Jun. 18—FOUNTAIN SPRINGS — The former Saint Catherine Medical Center sold at auction Thursday for more than $500,000, though the successful bidder will not be identified until the legal details are finalized.

The online auction of the hospital building and other structures on the 20.69 acres in Butler Township closed at 2 p.m. Thursday. The property at 101 Broad St. was identified as "Former Ashland State General Hospital," with the primary property site classified as "Office."

The large six-story hospital that has been closed since 2012 due to financial reasons can be seen from state Route 61 as a symbol of the proud coal region heritage and also of its operational problems that led to its closure as the last hospital located in northern Schuylkill County. When it opened as a state hospital to its first patient in 1883, it was the first hospital in the county.

The three-day auction began June 14 on the Ten-X website, which is the world's largest online commercial real estate exchange, according to its website. The minimum bid to start was $200,000, though there was an unrevealed reserve amount. The seller was MSCG PA Spe LLC, a private LLC in New York.

The broker was Craig Dunkle, vice president of investments at Marcus & Millichap, a firm specializing in multi-tenant retail, multi-family, office and industrial properties. The firm is located in Philadelphia, but Dunkle works from a satellite office in the Harrisburg-Mechanicsburg area. He is a preferred marketing coordinator and listing agent.

Dunkle spent the last hour of the auction being in contact with registered bidders interested in the property.
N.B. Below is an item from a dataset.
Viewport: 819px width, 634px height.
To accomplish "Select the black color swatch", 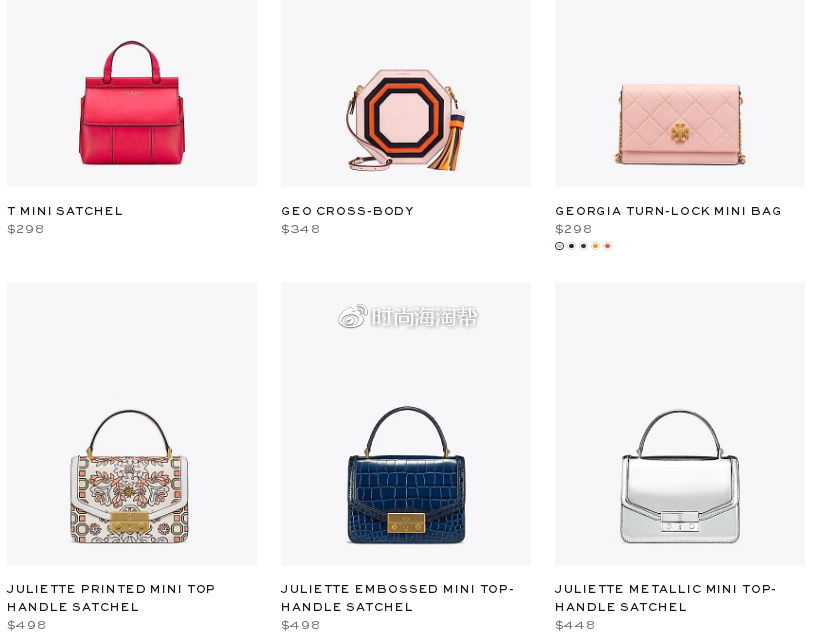I will pos(571,246).
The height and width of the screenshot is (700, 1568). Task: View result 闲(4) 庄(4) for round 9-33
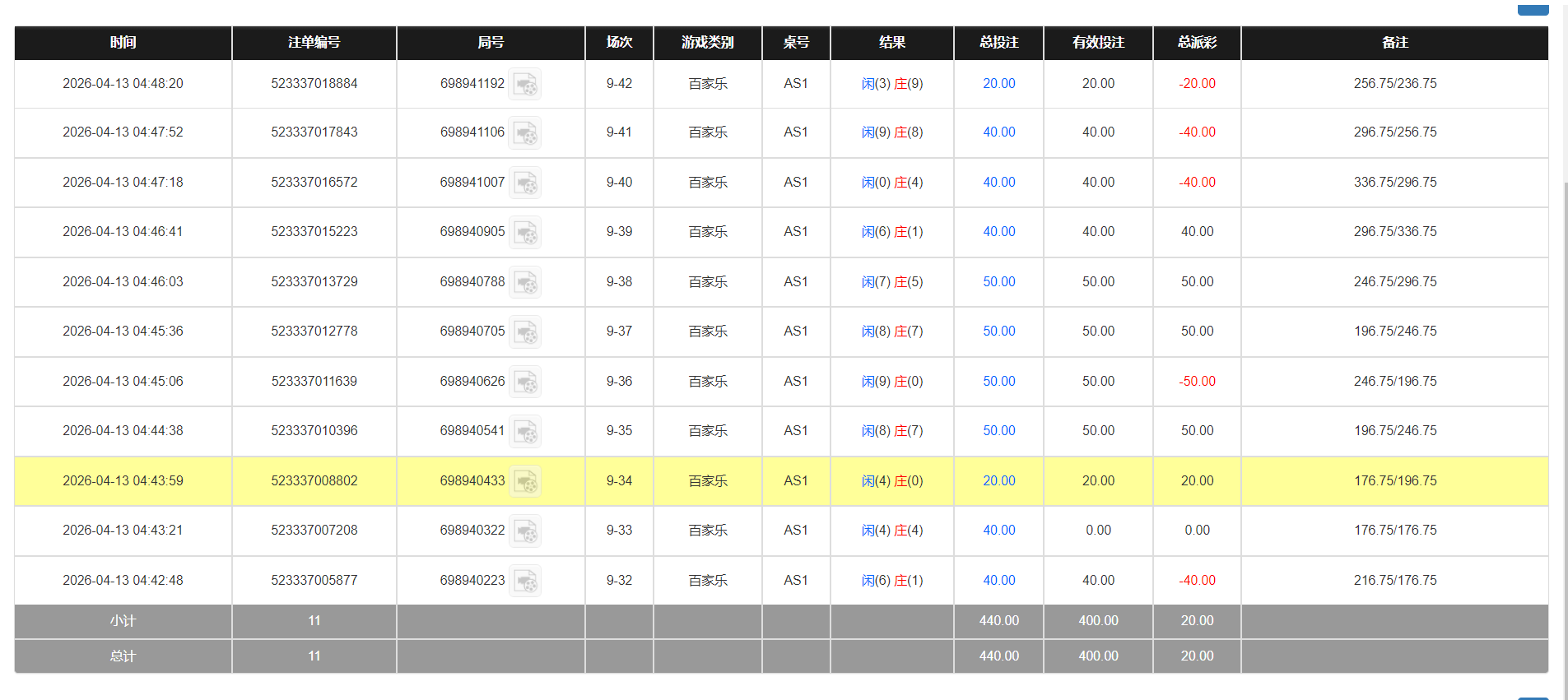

"At the last couple of minutes of the auction, I have to be fully attentive on the phone with every single active buyer looking to purchase the property," Dunkle said. "It's in the last couple of minutes that it gets real aggressive. I guess that's the psychology behind the bidding process, whether it's real estate or a $20 trinket on eBay."

Dunkle explained the next steps with a successful bidder.

"Right now, we have a bid that was accepted and we met the reserve amount," he said. "With an acceptable bid, the contract is circulating that they have already reviewed and agreed to prior to the auction. Now the buyer will be moving to escrow and depositing a minimum of 10% of the purchase price."

The closing period will take 30 to 40 days with the "as is" and "where is" language reviewed in all the third-party documents that were produced before the auction, Dunkle said.

"It's a pretty clean process from here on out and just do the closing work," Dunkle said. "If the buyer would decide not to proceed forward, they would lose their deposit and we'd go to the next highest bid."

There were almost 20 registered bidders, though not all participated in the auction.

"Some just register to watch," Dunkle said. "There were about 2,000 people who signed the confidentiality agreement to get access. Out of those 2,000, about 20 of them were actively reviewing and working on it, and out of that about 12 were bidding at the auction, and then it came down to just two."

When asked about the Ten-X auctions being three days, Dunkle said, "They start the auctions to start the bidding, but two first days are normally getting the people registered and approved, but once they are approved, they have that ability to do so. Just as with any auction with a clock, it's the last hour, the last 20 minutes, when everybody is participating and we see some action, but in the last five to 10 minutes is when the cream rises to the top."

The last bid shown on the auction site was for $500,000, but Dunkle said, "It went for over that."

Dunkle said his company does active marketing to those companies that potentially would be interested in properties.

He said this is the first time that the hospital property was on a national online auction, and about 2 1/2 years ago an auction at a tax sale was held.